> [Stored data]:
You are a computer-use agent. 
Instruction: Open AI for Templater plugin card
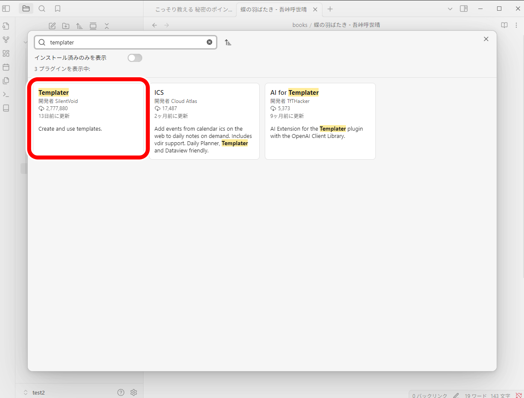(320, 121)
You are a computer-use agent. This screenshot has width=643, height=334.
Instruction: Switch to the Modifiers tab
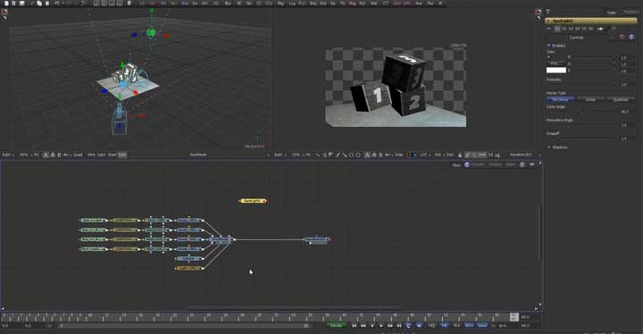point(630,13)
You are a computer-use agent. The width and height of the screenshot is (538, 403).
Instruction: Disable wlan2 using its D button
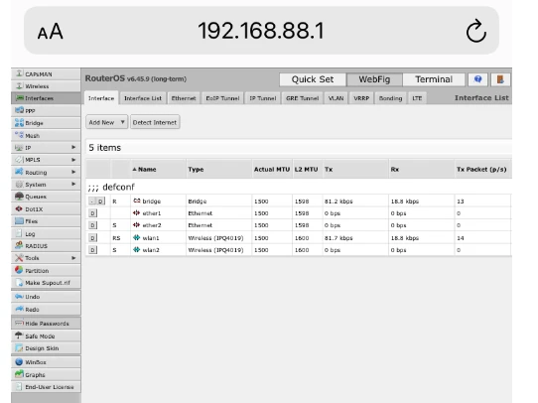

> [The task]:
Working from the entries above, return all lines that contain "screenshot".

> [Response box]:
You are a computer-use agent. This screenshot has width=643, height=334.
You are a computer-use agent. The width and height of the screenshot is (538, 403).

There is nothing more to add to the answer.